SignBart addresses the limitations of treating skeleton keypoints as inseparable x-y pairs. Instead, it proposes:
-
Separate Coordinate Encoding:
- x-coordinates are encoded by the Encoder.
- y-coordinates are encoded by the Decoder.
-
Attention Mechanisms:
- Self-Attention for x-coordinate encoding, allowing rich bidirectional context learning.
- Self-Causal-Attention for y-coordinate encoding, maintaining temporal causality.
- Cross-Attention to integrate information from x into y, preserving relational dependency.
-
Input Format:
- Skeleton data extracted using Mediapipe.
- Shape:
(T, 75, 2), where T = frames, 75 = keypoints (6 body + 21 left hand + 21 right hand), 2 = (x, y).
-
Normalization:
- Each component (body, left hand, right hand) normalized independently based on its local bounding box.
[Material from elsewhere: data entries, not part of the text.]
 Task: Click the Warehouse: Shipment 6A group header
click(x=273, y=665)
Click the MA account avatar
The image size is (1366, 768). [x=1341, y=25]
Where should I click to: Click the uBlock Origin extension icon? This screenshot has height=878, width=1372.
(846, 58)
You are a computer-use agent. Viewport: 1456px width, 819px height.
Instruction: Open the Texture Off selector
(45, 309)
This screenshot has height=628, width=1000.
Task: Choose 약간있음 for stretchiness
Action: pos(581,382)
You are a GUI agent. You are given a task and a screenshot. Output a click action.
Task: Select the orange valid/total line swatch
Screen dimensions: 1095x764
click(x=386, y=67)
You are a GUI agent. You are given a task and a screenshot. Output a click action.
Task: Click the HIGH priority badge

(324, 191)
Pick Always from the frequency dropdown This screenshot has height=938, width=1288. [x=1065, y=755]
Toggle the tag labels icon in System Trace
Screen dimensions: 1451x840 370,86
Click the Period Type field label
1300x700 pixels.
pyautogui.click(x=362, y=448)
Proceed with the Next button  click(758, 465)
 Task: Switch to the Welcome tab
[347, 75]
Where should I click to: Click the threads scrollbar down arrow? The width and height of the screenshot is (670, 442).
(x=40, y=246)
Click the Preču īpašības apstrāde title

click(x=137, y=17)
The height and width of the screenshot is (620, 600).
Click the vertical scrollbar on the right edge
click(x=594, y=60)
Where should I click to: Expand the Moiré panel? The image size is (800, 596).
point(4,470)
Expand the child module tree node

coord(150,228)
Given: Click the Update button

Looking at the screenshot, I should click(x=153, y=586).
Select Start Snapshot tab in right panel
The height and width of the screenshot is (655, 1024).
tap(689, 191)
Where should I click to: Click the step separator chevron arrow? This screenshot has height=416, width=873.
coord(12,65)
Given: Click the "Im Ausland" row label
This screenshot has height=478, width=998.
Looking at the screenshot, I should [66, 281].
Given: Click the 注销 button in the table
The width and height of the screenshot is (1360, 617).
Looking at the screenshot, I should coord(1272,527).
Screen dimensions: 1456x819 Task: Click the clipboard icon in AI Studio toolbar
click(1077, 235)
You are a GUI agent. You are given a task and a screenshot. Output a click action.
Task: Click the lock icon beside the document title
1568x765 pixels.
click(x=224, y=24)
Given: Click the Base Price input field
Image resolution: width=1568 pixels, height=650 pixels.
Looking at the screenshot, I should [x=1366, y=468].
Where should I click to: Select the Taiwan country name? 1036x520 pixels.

- Enhances model generalization and reduces overfitting.
-
Projection:
- Before entering attention layers, keypoints are linearly projected to a higher-dimensional space (d_model) to enrich feature representation.
| Dataset | Videos | Words | Signers | Language |
|---|---|---|---|---|
| LSA-64 | 3,200 | 64 | 10 | Argentinian Sign Language |
| WLASL | 21,083 | 2,000 | 119 | American Sign Language |
| ASL-Citizen | >84,000 | 2,731 | 52 | Community-sourced American Sign Language |
| Keypoint Extraction Process | Details |
|---|---|
| Extraction Tool | Google Mediapipe |
| Keypoints | 6 body + full left & right hand |
| Missing Keypoints | Filled with (0, 0) |
| Coordinate Normalization | Scaled to [0, 1] relative to frame size |
| Further Normalization | Local bounding boxes for body, left hand, and right hand |
| Name | Weight | Config |
|---|---|---|
| LSA-64 | LSA-64.pth | LSA-64.yaml |
| WLASL-100 | WLASL-100.pth | WLASL-100.yaml |
| WLASL-300 | WLASL-300.pth | WLASL-300.yaml |
| WLASL-1000 | WLASL-1000.pth | WLASL-1000.yaml |
| WLASL-2000 | WLASL-2000.pth | WLASL-2000.yaml |
| ASL-Citizen-100 | ASL-Citizen-100.pth | ASL-Citizen-100.yaml |
| ASL-Citizen-200 | ASL-Citizen-200.pth | ASL-Citizen-200.yaml |
| ASL-Citizen-400 | ASL-Citizen-400.pth | ASL-Citizen-400.yaml |
| ASL-Citizen-1000 | ASL-Citizen-1000.pth | ASL-Citizen-1000.yaml |
| ASL-Citizen-2731 | ASL-Citizen-2731.pth | ASL-Citizen-2731.yaml |
Prerequisites
- Python >= 3.8
- pip
Setup
# Clone and enter project
git clone https://github.com/tinh2044/SignBart.git
cd SignBart
# (Optional) create virtual environment
python -m venv venv
# macOS/Linux: source venv/bin/activate
# Windows PowerShell: venv\Scripts\Activate.ps1
# Install dependencies
pip install -r requirements.txtData Preparation
- Download each dataset (LSA-64, WLASL, ASL-Citizen) from its source.
- Extract into
data/with structure:data/lsa-64/{label2id.json,id2label.json,train/,test/} data/wlasl/{...} data/asl-citizen/{...}
Below are two ways to run SignBart: via provided shell scripts or by calling main.py directly.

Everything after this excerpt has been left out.